Closed Bug 551885 Opened 13 years ago Closed 12 years ago
TM: avoid stupid stack loads/stores at the end of fragments
When I run access-fannkuch.js with TMFLAGS=profile, I learn that the hottest block, 000046, which accounts for 33% of block entries, ends with this delightful code: ld16 = ld sp[-152] $stack2 = i2f ld16 sti sp[-152] = ld16 ld17 = ld sp[-128] $stack5 = i2f ld17 sti sp[-128] = ld17 ld18 = ld sp[-88] $stack10 = i2f ld18 sti sp[-88] = ld18 ld19 = ld sp[-80] $stack11 = i2f ld19 sti sp[-80] = ld19 sti sp[-72] = addxov1 ld20 = ld sp[-64] $stack13 = i2f ld20 sti sp[-64] = ld20 ld21 = ld sp[-48] $stack15 = i2f ld21 sti sp[-48] = ld21 sti sp[-32] = ld15 ld22 = ld sp[-8] $stack20 = i2f ld22 sti sp[-8] = ld22 j -> label1 At the end of the pipeline it looks like this: ld16 = ld sp[-152] sti sp[-152] = ld16 ld17 = ld sp[-128] sti sp[-128] = ld17 ld18 = ld sp[-88] sti sp[-88] = ld18 ld19 = ld sp[-80] sti sp[-80] = ld19 sti sp[-72] = addxov1 ld20 = ld sp[-64] sti sp[-64] = ld20 ld21 = ld sp[-48] sti sp[-48] = ld21 sti sp[-32] = ld15 ld22 = ld sp[-8] sti sp[-8] = ld22 j -> label1 The next few hottest blocks in fannkuch.js end with very similar sequences. It'd be nice to avoid these redundant loads and stores. If I had to guess I'd blame ImportBoxedStackSlotVisitor, but I don't really know. Some of those stack slots aren't even touched by the rest of the block.
Assignee: nnethercote → general
Status: ASSIGNED → NEW
ImportBoxedStackSlotVisitor shouldn't generate all that (I hope not!) What line(s) of code did this correspond to in fannkuch? Are we importing these slots in one huge batch (like at a tree call site)?

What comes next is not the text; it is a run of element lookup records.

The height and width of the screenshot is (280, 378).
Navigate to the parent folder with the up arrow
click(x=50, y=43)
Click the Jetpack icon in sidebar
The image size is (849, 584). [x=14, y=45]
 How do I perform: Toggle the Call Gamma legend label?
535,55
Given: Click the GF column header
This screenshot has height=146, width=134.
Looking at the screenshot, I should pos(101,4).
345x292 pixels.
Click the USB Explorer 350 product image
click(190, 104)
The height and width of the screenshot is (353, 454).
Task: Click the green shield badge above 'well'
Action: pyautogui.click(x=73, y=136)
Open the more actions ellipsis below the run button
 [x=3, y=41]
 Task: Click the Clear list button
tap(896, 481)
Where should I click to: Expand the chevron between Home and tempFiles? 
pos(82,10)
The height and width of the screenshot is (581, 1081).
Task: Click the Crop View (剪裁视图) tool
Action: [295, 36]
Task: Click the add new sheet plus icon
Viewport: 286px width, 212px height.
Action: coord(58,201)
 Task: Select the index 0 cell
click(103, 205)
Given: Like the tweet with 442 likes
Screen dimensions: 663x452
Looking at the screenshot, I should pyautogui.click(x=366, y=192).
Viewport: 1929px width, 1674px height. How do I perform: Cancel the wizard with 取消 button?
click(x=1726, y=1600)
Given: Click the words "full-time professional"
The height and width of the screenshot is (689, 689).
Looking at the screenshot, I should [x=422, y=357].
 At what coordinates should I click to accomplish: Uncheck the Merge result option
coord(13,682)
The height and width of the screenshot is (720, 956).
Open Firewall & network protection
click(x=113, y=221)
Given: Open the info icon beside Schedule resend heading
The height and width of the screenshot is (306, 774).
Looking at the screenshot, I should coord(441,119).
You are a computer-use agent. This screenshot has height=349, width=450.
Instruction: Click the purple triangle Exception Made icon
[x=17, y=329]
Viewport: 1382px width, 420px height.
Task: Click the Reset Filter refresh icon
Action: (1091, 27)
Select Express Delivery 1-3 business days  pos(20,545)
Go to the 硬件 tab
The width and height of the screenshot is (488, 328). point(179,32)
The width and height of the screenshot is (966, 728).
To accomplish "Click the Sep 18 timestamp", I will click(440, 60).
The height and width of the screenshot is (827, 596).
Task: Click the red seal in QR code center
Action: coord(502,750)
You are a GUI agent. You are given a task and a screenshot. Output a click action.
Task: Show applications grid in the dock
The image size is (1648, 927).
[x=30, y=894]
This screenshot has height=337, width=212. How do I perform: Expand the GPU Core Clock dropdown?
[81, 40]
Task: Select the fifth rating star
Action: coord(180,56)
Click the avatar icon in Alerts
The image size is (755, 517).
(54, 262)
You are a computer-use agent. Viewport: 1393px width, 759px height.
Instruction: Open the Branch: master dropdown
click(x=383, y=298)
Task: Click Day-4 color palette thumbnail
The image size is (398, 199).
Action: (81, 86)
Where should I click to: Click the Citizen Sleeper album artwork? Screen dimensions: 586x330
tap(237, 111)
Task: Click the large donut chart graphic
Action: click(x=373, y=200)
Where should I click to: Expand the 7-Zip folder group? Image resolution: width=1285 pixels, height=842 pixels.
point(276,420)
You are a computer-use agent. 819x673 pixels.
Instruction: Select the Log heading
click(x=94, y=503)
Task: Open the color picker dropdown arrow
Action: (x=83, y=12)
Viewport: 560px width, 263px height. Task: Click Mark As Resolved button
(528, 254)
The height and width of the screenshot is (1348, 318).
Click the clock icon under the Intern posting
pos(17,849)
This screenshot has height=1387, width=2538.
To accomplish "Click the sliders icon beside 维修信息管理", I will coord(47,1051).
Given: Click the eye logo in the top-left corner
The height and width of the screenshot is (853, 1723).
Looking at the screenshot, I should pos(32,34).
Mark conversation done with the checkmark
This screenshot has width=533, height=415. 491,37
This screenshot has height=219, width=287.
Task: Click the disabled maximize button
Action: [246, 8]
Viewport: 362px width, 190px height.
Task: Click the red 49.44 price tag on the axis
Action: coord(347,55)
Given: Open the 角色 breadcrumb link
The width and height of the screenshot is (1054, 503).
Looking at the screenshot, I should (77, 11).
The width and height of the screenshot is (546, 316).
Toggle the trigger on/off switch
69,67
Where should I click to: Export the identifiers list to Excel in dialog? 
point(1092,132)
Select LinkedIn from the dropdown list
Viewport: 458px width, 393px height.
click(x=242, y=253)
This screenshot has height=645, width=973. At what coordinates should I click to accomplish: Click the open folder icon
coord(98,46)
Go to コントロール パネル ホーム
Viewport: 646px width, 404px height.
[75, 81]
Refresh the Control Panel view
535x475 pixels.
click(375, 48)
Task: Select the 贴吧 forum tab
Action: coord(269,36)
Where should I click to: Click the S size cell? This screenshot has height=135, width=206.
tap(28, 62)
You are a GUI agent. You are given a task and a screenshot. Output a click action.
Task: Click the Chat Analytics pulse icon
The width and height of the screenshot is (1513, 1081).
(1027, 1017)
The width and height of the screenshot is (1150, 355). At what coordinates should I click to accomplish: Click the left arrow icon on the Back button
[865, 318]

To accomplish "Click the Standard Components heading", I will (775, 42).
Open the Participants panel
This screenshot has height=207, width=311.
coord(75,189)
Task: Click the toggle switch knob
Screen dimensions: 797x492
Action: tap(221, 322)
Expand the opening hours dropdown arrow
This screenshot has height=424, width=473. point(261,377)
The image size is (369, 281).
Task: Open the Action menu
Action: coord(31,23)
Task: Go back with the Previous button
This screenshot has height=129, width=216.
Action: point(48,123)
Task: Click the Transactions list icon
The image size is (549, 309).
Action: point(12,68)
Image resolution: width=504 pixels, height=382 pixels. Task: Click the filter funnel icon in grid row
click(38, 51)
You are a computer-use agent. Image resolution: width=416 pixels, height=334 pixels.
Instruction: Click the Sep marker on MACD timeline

(In reply to comment #1) > ImportBoxedStackSlotVisitor shouldn't generate all that (I hope not!) I could be totally wrong about blaming it, I don't understand that stuff much at all. > What line(s) of code did this correspond to in fannkuch? The five hottest blocks all have code like that. They correspond to lines 34, 27, 32, 50, 46. I suspect just about every loop will look the same. > Are we importing these > slots in one huge batch (like at a tree call site)? No idea about that. If you want to see the code, run something like this: TMFLAGS=minimal,recorder,fragprofile debug32/js -j $SS/access-fannkuch.js The fragprofile stuff is at the bottom, use the FragID markers to navigate.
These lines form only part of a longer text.